AVRUPA BİRLİĞİ’NDE ÇOĞUNLUK İSRAİL’DEN UZAKLAŞIYOR
Kanaatimize göre oy kalıplarında İsrail’den uzaklaşma anlamındaki değişimin en çarpıcı yaşandığı küme Avrupa Birliği’dir.
Bir önceki oylamaya baktığımızda tam bir parçalanmışlık tablosu çiziyordu AB ülkeleri. Toplam 27 AB üyesi içinde en kalabalık grubu 15 ülke ile çekimserler oluşturuyordu. Buna karşılık, 8 ülke genel kuruldaki çoğunlukla hareket edip kararı desteklerken, 4 ülke de kararın aleyhinde oy kullanmıştı.
Bu kez lehte oy kullananlar (17 ülke) çoğunluğa geçerken, çekimserler 8 ülkeye gerilemiştir. Aleyhte oy kullananlar ülkelerin sayısı da 4’ten 2’ye inmiştir.
Daha önce çekimser oy kullanan Danimarka, Kıbrıs Rum Yönetimi, Estonya, Finlandiya, Yunanistan, Letonya, Polonya ve İsveç bu kez ateşkese destek vermiştir. Ayrıca, daha önce aleyhte oy kullanan Hırvatistan da ateşkese destek pozisyonuna geçmiştir.
Başını Almanya’nın çektiği çekimserler grubunda Bulgaristan, İtalya, Litvanya, Hollanda, Romanya ile Slovakya kalmıştır. Bir öncekinde aleyhte oy kullanırken bu kez tutum değiştiren Macaristan da çekimserlere katılmıştır.
TEK BİR BATI GENELLEMESİ YANILTICI
Bu tabloya bakıldığında tepkisinin yetersizliği gerekçesiyle AB ne kadar eleştiri alsa bile, İsrail’in birlik içinde kendisine bulduğu desteğin somut bir şekilde gerilemekte olduğunu görüyoruz. Bir önceki oylama ile kıyaslandığında, her şeye rağmen Birleşmiş Milletler içinde sergilenen oy davranışları açısından AB cephesinde anlamlı bir değişimden söz etmek mümkündür.
Bu tablo, aslında kategorik bir bakışla Batı’yı bir bütün olarak İsrail yanlısı bir çizgide kategorize etmenin yanlışlığını da gösteriyor. AB içinde İsrail’e karşı alınacak tavır konusunda tam bir mutabakat olmamakla birlikte, sarkacın İsrail’i eleştiren bir çizgiye kaydığı aşikardır.

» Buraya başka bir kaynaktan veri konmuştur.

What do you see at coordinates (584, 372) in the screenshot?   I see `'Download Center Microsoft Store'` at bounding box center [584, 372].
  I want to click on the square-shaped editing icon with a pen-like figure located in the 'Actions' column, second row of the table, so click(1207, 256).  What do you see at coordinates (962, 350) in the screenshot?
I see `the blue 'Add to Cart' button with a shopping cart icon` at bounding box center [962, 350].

BM’deki oylama, sahadaki durumu etkilemese de, ABD-İsrail ikilisinin uluslararası camiada büyük bir yalnızlık içinde olduklarını görmek bakımından çarpıcı bir sonuç yaratmıştır. Bu da insanlığın vicdanında kötü bir nottur söz konusu iki ülke açısından.